Frantz Carriage & Wagon Co., 1888-1893; Frantz Carriage Body Manufacturing Company, 1893-1898; New Berlin, Ohio; Frantz Body Manufacturing Co., 1898-1910; (aka Frantz Body Co.): Akron, Ohio
Associated Builders

Frank X. (aka Francis) Frantz (b.1855-d.1910) founded the Frantz Carriage Body Manufacturing Company in New Berlin, Ohio in association with Charles A. Kolp who served as the firm’s president.

Frank Xavier Frantz was born on August 9, 1855 in Stark County, Ohio to Joseph and Madeleina M. (Faivre) Frantz. The 1870 US Census lists him as a farm laborer in Eden, Seneca County, Ohio.

He married Jennie???? and to the blessed union was born three children; Alita M (b.1883); Edward L. (b. Nov. 23, 1883) and Corinne H. (b.1893) Frantz. F.X. remarried later in life, his second wife, born in 1870, was named Rose.

He later removed himself to *New Berlin, Ohio where he opened a carriage wareroom, selling products manufactured by third parties on Prospect Ave. He’s listed in the 1891 American Carriage Directory as Frank Frantz, carriage dealer, New Berlin, Ohio.

(*New Berlin, Ohio was renamed North Canton, Ohio in 1918)

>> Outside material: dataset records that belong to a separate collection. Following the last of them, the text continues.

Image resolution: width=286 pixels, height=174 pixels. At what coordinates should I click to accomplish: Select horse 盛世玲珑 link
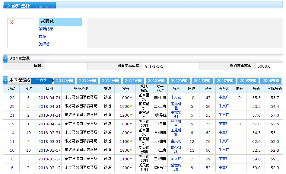[x=176, y=167]
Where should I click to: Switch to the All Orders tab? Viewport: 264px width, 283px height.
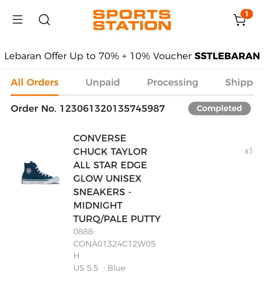[35, 82]
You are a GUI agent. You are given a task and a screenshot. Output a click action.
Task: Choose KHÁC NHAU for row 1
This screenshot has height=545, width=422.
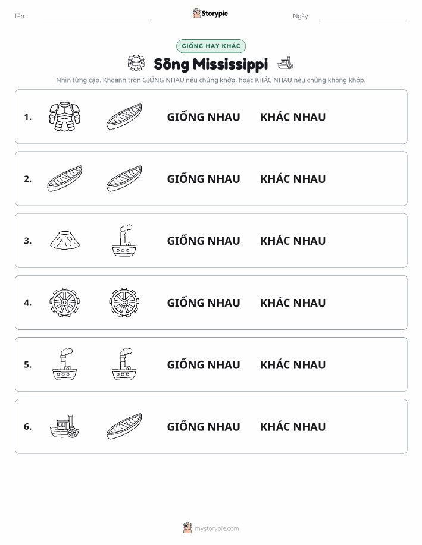[x=293, y=116]
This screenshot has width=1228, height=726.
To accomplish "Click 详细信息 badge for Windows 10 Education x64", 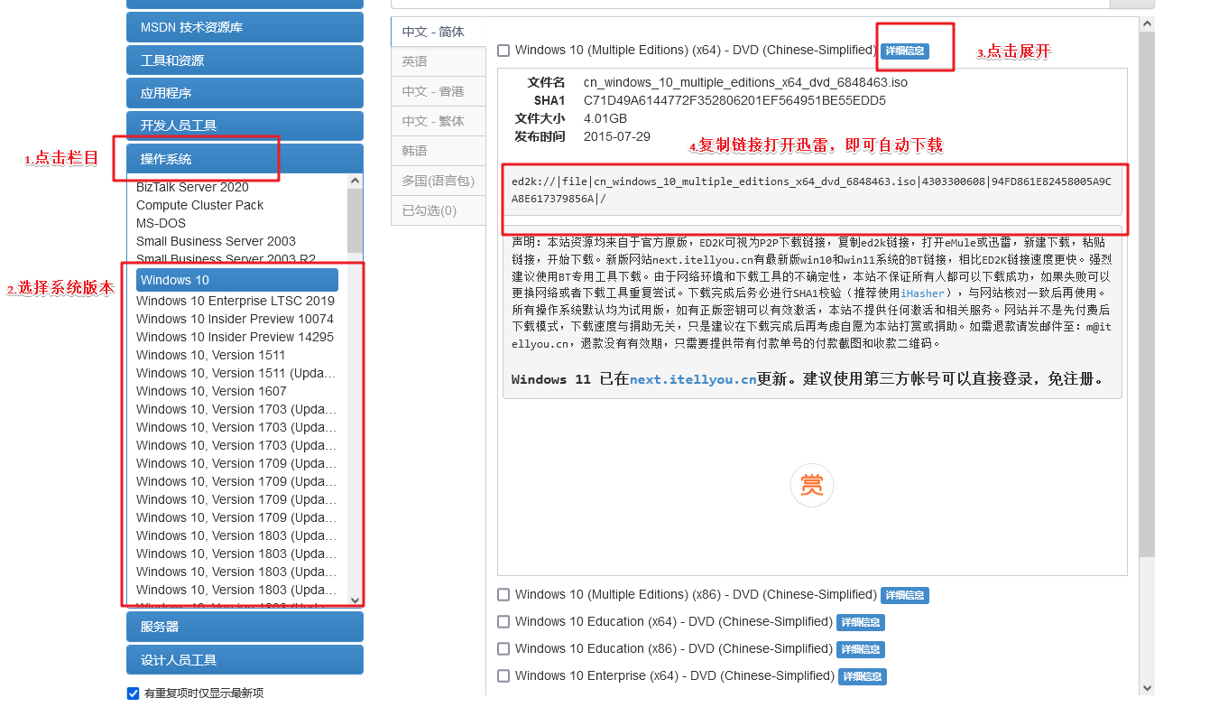I will click(x=860, y=622).
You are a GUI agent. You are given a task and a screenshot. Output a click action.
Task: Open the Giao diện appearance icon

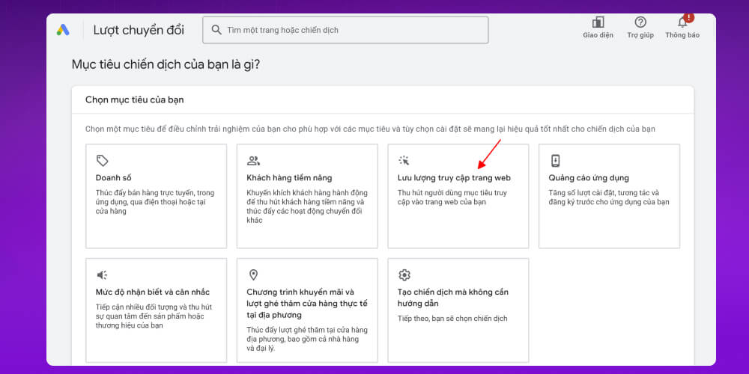tap(598, 22)
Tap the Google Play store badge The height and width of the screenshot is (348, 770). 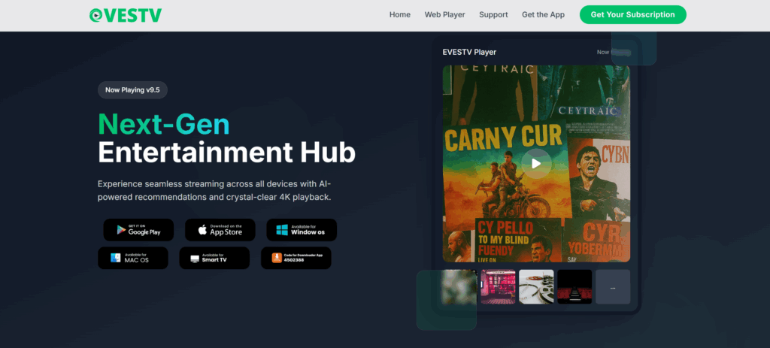point(138,230)
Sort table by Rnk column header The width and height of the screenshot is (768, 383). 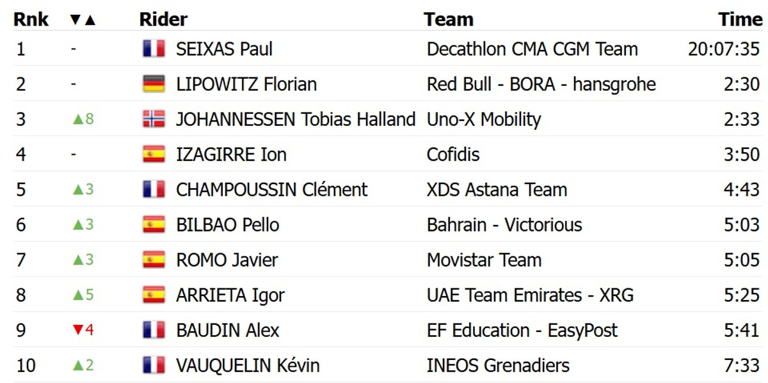[31, 20]
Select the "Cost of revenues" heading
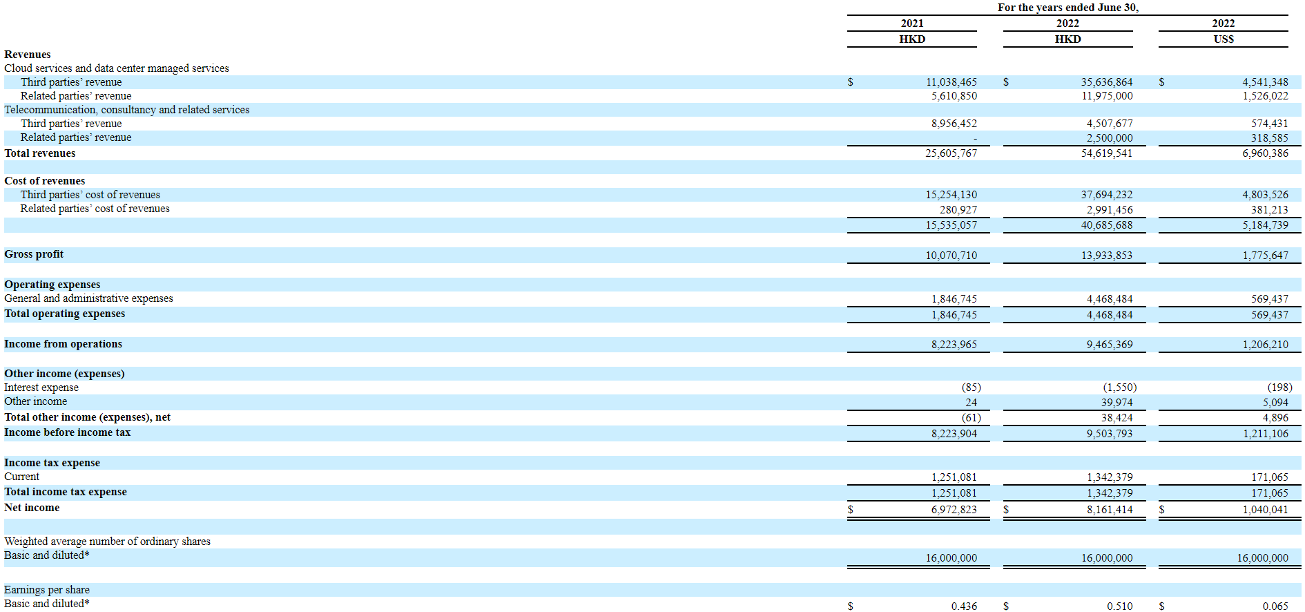Viewport: 1305px width, 612px height. pos(45,181)
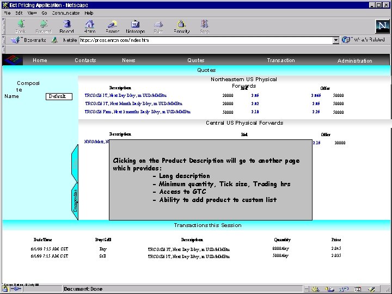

He branched out into the manufacture of seats and carriage bodies, exhibiting at the 1895 CBNA (Carriage Builder’s National Association) Convention which was held at Gray’s Armory, Cleveland, Ohio, from October 14-18, 1895. He was listed in the directory under ‘Vehicles in White, Bodies and Carriage Wood Works’. The November 1895 edition of the Hub provided the following description of their exhibit:

“F. X. Frantz, manufacturer of fine carriage bodies, New Berlin, O., displayed a line of two and four-passenger bodies and buggy seats. They evidenced good taste in designing and skillful workmanship.”

New Berlin born-businessman Charles A. Kolp made an early investment in the firm and in 1898 spearheaded a relocation to Akron, Ohio, which was located 15 miles north of New Berlin. The reorganized firm was incorporated in the State of Ohio on October 19, 1898, it’s listing in the 1899 Akron business directory follows:

“Frantz Body Mfg. Co., The, C.A. Kolp pres.; F.X. Frantz, sec. and gen. mgr.; J.T. Diehm, treas.; mfrs of vehicle bodies, cor. Stanton ave. and Getz.”

They were also listed as exhibitors at the 1899 CBNA convention (Oct. 25-26, 1899) in Indianapolis, Indiana.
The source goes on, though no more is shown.